I am also very grateful for advice and suggestions about a wide range of subjects that I received from Allison Blakely, Lenny Borger, James C. Cobb, Allegra di Bonaventura, Edward Kasinec, Konstantin Kazansky, Philip Mansel, Christine Philliou, Norman Saul, Boris Savchenko, David Schimmelpenninck van der Oye, Mary Schwartz, Vadim Staklo, and Elena Uvarova. Many people assisted me with research in locations both near and far, and I owe debts to them alclass="underline" Aylin Besiryan, Vincent L. Clark, Andrei Dubinsky, Padre Felice, Katherine Foshko, Edip Golbasi, Camille Jove, Diana Lachatanere, Angela Locatelli, Soeur Maria, Shannon M. Martinez, Kevin Pacelli, Andrew Ross, Charles Nicholas Saenz, and William and Alicia Van Altena.

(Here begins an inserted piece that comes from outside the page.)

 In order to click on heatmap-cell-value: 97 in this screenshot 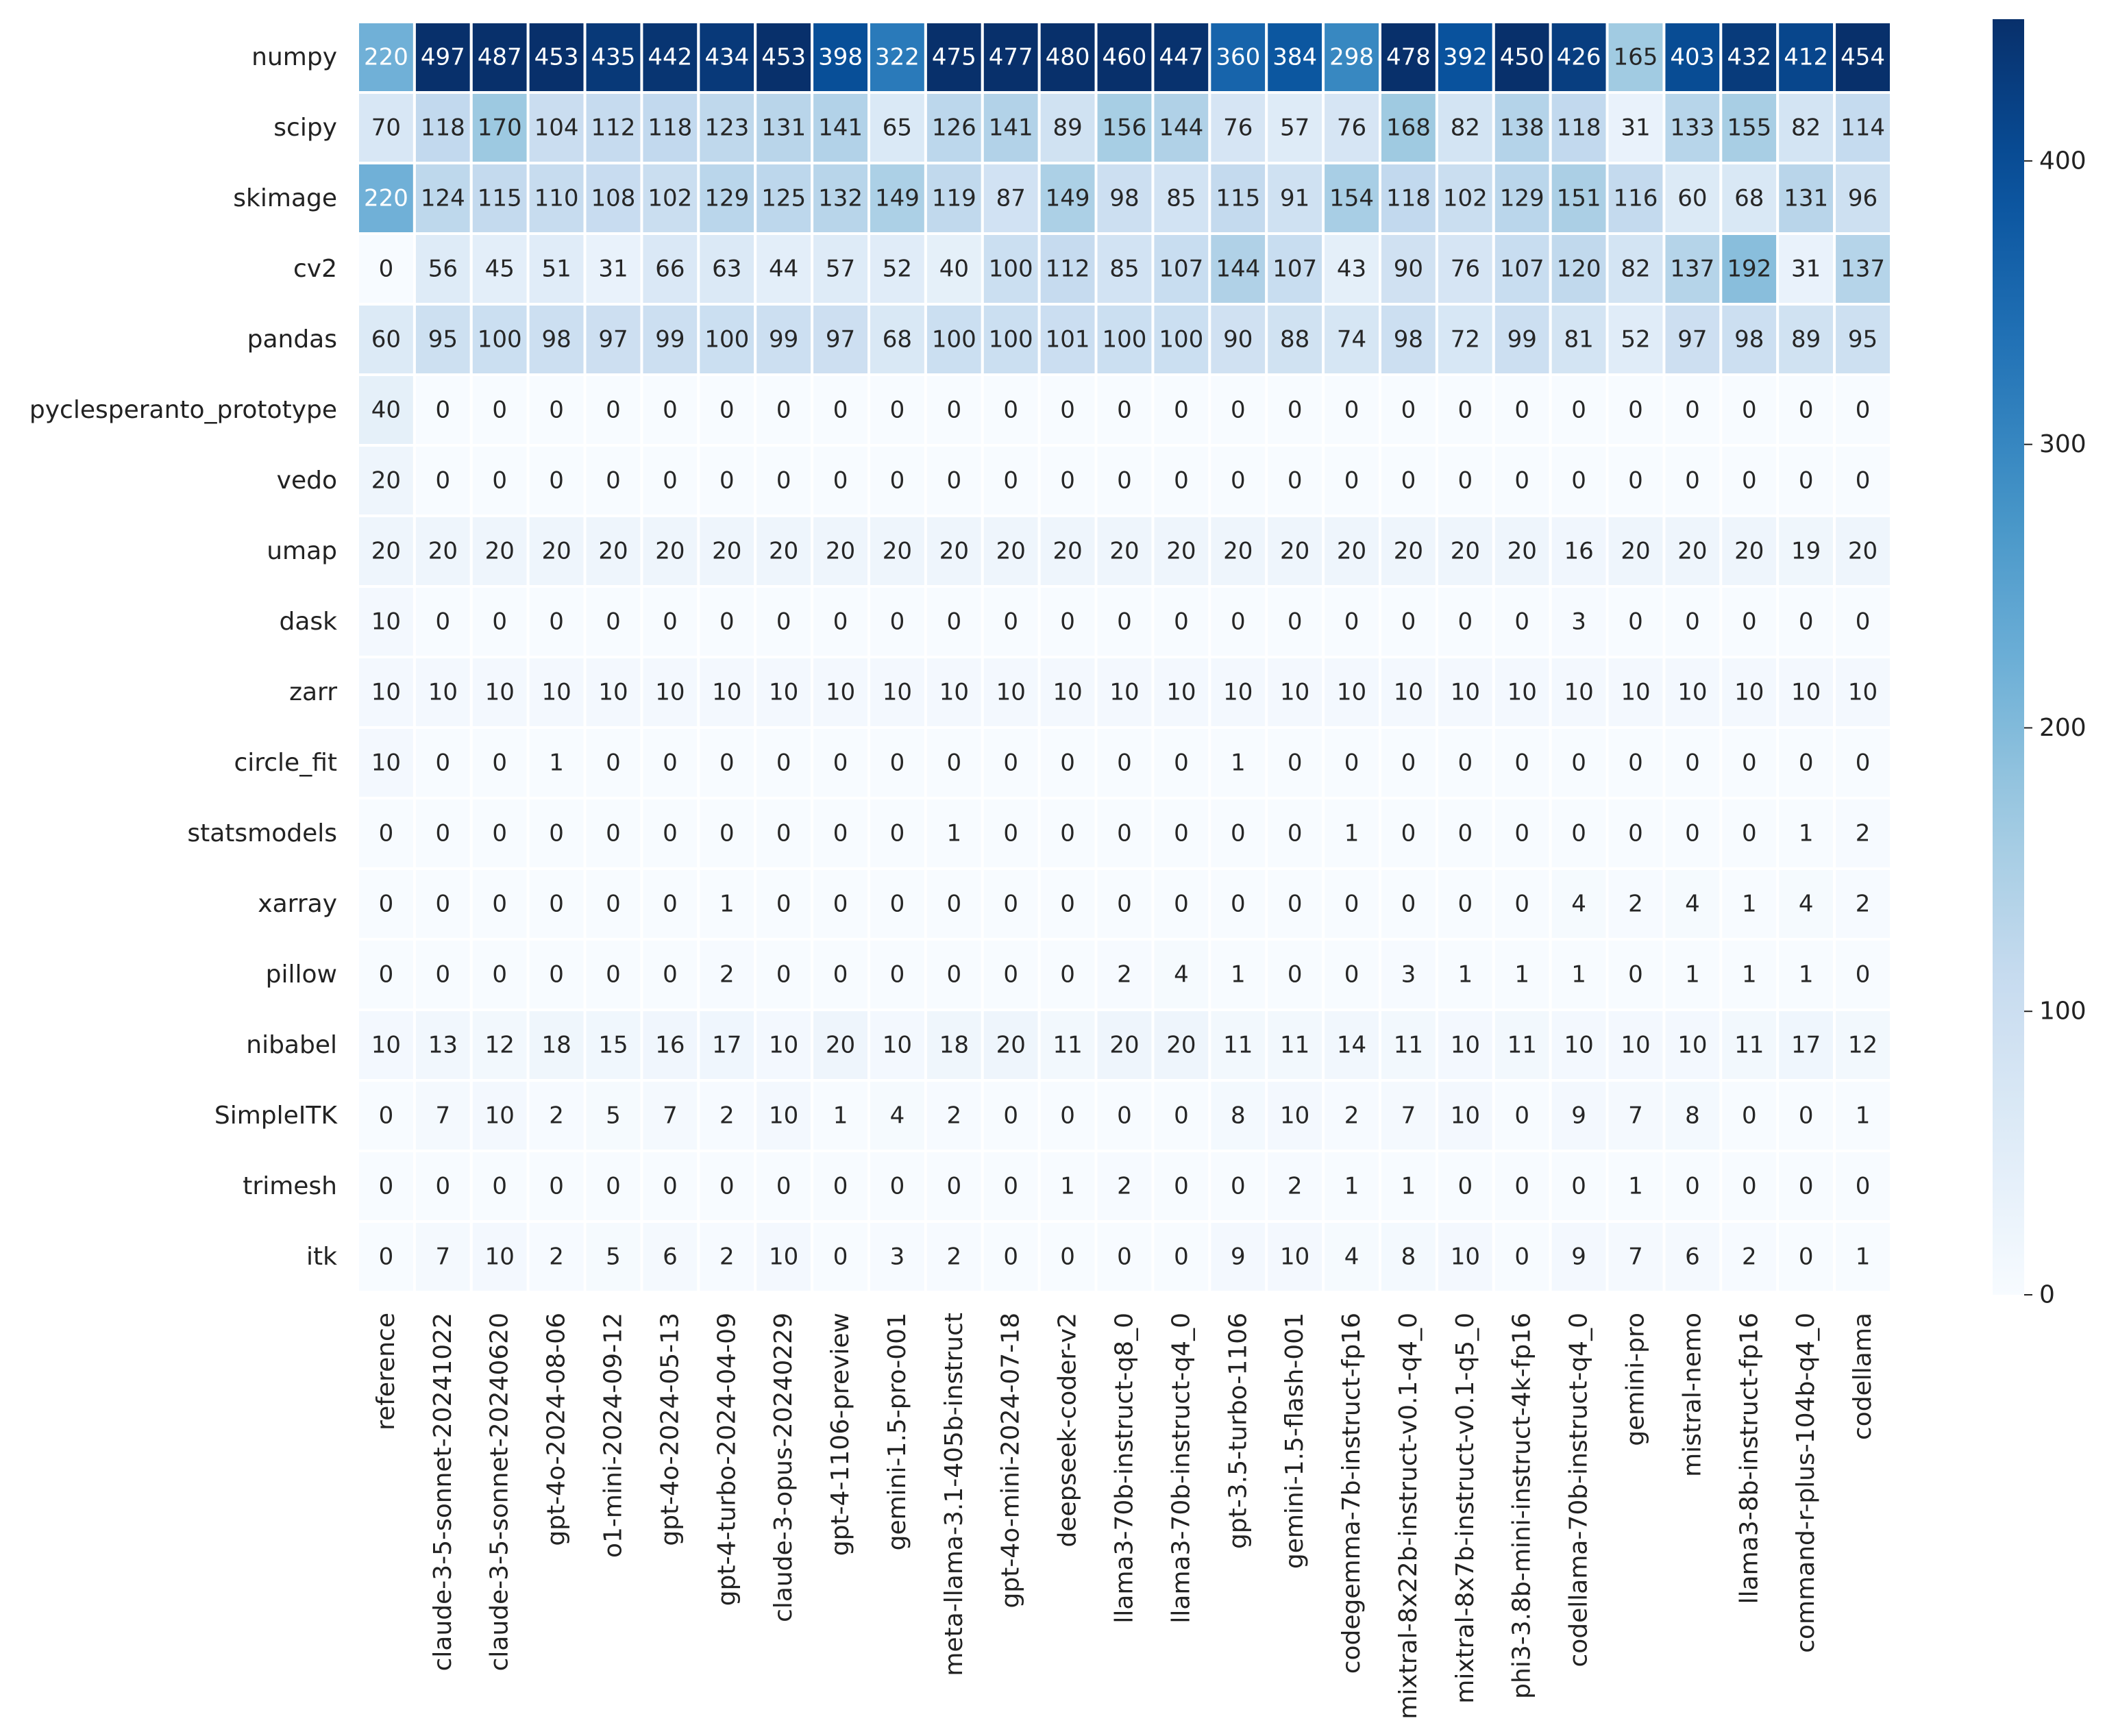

My search for information about Frederick Thomas took me to numerous archives, libraries, and other repositories, and the staffs of the following were especially helpful (even when what seemed like promising leads turned out to be dead ends, as happened more than once): Bakhmeteff Archive (Columbia University); Bibliothèque de Documentation Internationale et Contemporaine (Nanterre, France); Coahoma County Courthouse (Clarksdale, MS); Centre des Archives Diplomatiques de Nantes (France); the Filson Historical Society (Louisville, KY); Fundación IWO (Buenos Aires, Argentina); Gemeentearchief Rotterdam (the Netherlands); Gosudarstvennyi Arkhiv Rossiiskoi Federatsii (Moscow); Hoover Institution Library (Stanford University); Immigration History Research Center (University of Minnesota); Imperial War Museum (London); Mandeville Special Collections Library (University of California, San Diego); Massachusetts Historical Society (Boston); Moorland-Spingarn Research Center (Howard University); Seeley G. Mudd Manuscript Library (Princeton University); National Archives (England); National Archives and Records Administration II (College Park, MD); Rauner Special Collections Library (Dartmouth College); Saint-Esprit Cathedral (Istanbul); Shelby County Archives (Memphis, TN); Schomburg Center for Research in Black Culture (New York); Sterling Memorial Library (Yale University).